Stay connected online. If you want to get in touch with a relative but you do not even know a single word in Italian, you can still write a quick note via email. Pick up an Italian phrase book or dictionary and put your thoughts on screen (or on paper for those who still prefer snail mail). Keep the language simple and add a photo or two to give your relatives a peek at your life abroad. I have gone so far as to create a family Website where I post photos of just about every event - weddings, birthdays, holidays, baptisms, etc. The truly ambitious can schedule family chat sessions, a virtual reunion.
Pack it up. Packages, with treats from your home country, photos, a letter and other goodies, are an excellent surprise for relatives who have already gotten to know you. After my last trip to Italy, I sent a handmade scrapbook, spearmint gum, Hershey's Kisses and some Polo T-shirts and accessories to my cousins who put me up in their house for the week.

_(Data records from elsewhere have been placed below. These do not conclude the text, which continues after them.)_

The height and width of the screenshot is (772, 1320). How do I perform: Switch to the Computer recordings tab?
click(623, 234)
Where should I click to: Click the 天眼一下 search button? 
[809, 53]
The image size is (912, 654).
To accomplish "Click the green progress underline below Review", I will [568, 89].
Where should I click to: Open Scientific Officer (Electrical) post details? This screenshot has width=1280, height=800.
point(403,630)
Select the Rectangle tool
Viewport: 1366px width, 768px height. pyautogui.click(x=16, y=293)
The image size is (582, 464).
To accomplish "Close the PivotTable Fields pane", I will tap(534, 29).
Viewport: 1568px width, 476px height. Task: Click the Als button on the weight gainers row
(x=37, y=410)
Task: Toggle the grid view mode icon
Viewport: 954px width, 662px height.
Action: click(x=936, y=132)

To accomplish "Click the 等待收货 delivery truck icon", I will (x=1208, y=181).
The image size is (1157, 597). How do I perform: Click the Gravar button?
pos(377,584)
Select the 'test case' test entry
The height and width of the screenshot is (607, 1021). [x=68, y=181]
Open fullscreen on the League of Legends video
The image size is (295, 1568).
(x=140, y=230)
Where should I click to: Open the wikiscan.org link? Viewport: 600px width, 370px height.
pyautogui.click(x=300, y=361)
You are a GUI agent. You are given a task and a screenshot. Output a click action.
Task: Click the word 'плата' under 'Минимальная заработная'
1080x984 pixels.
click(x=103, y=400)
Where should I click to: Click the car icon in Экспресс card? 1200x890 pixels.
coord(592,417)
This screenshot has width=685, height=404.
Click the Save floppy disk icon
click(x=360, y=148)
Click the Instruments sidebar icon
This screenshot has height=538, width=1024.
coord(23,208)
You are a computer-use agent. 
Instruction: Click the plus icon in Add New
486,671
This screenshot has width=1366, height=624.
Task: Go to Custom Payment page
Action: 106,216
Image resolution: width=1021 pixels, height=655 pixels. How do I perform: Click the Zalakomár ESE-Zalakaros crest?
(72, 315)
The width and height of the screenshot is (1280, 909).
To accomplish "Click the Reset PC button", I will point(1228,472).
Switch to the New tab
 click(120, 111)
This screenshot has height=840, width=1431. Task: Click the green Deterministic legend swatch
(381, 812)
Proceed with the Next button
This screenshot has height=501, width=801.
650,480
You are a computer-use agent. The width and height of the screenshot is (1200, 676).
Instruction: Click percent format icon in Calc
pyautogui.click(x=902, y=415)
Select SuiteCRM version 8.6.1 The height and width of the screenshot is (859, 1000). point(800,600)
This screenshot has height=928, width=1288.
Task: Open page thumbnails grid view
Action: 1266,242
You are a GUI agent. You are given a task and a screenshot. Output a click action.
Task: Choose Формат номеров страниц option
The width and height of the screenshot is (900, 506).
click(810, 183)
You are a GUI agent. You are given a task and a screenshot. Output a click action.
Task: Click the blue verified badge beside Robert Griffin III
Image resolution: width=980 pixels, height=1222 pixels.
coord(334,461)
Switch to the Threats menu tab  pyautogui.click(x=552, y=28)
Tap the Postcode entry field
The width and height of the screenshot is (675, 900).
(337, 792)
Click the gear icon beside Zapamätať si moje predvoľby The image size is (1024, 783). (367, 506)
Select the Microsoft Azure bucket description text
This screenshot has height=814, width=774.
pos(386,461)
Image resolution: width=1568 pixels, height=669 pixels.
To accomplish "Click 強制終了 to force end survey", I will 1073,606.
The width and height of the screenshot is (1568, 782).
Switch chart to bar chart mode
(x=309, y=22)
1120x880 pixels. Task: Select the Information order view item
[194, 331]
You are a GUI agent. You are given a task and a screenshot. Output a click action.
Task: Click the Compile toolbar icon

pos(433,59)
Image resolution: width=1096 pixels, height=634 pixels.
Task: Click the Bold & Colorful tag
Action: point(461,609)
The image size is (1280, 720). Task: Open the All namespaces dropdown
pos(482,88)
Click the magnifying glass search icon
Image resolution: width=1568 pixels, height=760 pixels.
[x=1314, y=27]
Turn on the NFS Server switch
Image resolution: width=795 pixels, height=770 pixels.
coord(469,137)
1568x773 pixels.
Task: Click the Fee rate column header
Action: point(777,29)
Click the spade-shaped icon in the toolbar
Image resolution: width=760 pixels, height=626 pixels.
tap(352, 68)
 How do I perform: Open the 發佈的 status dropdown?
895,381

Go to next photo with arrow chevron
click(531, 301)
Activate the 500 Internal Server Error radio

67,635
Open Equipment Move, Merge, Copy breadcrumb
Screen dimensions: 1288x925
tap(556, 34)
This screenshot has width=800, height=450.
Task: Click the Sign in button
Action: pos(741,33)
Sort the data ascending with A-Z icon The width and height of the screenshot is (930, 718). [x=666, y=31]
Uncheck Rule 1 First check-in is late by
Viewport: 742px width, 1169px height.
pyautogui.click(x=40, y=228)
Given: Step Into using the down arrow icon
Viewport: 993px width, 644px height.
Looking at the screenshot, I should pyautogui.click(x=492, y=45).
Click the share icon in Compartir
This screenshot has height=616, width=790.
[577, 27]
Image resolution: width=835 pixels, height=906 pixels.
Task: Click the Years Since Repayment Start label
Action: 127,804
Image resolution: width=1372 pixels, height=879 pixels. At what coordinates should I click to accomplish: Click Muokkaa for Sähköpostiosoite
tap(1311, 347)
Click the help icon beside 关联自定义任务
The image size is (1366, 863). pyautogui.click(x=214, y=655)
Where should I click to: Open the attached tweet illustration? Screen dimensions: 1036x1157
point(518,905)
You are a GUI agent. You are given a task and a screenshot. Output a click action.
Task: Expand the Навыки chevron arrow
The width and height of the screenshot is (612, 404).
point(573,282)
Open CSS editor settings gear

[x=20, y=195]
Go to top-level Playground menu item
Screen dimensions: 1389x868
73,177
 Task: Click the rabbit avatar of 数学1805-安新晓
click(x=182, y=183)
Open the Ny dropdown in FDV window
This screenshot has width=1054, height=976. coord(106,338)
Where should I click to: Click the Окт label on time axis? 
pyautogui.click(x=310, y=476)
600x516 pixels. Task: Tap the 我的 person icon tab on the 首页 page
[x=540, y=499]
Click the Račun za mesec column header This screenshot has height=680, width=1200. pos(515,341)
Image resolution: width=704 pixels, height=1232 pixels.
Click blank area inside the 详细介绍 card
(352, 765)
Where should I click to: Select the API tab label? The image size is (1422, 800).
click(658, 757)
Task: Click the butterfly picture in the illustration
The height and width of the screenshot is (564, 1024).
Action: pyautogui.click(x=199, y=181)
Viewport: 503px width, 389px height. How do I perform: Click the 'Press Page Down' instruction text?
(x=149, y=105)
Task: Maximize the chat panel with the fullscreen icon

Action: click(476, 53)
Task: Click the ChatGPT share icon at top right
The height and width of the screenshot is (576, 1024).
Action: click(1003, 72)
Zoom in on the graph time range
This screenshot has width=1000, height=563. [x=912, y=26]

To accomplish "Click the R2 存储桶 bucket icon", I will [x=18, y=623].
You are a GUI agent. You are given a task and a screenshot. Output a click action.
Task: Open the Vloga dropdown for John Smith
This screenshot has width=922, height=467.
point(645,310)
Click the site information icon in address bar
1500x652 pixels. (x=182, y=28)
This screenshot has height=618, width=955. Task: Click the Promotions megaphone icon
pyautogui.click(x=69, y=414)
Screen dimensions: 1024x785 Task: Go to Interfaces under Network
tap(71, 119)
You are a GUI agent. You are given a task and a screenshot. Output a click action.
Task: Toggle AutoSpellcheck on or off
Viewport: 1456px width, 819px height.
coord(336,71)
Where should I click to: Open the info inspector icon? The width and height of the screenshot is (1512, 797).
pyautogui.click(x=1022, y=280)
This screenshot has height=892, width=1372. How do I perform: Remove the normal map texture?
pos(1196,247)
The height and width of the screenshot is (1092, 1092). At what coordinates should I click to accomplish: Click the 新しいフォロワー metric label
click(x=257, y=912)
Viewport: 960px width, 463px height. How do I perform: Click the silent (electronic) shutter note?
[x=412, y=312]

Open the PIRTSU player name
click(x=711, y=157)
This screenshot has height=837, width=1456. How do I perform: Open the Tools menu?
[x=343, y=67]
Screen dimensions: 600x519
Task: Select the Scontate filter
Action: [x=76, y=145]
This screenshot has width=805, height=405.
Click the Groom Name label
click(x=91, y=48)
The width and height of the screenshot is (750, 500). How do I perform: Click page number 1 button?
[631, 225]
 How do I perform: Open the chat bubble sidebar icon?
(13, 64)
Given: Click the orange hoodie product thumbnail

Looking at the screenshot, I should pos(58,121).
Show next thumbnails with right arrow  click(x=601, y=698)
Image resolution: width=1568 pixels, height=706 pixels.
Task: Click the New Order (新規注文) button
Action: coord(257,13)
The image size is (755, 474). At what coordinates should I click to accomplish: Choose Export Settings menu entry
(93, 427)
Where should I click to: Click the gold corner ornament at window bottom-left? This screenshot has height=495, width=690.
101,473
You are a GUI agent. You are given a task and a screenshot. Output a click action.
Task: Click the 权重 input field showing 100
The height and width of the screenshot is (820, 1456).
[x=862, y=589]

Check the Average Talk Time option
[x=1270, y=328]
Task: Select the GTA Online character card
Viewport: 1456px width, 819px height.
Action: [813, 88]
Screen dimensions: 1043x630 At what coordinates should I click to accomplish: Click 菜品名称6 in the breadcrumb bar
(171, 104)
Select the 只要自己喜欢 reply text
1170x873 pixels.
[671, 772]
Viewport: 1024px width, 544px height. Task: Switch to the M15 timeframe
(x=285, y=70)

I often send them photos with little blurbs about our life in the States to give them an education on how we live. And I love to get postcards and photos from them. They opened their doors and their lives to me - then and now. I try to return the favor.
Frankly, the number one way to become better acquainted with Italy - its politics, culture, traditions, values - is to become better acquainted with Italians, your people. That said, Italians in Italy should grant those of us abroad the same courtesy. The exchange of ideas can enrich everyone's life. In fact, the only pitfall is that developing ties with your relatives abroad means you will have that many more people to love - and to miss.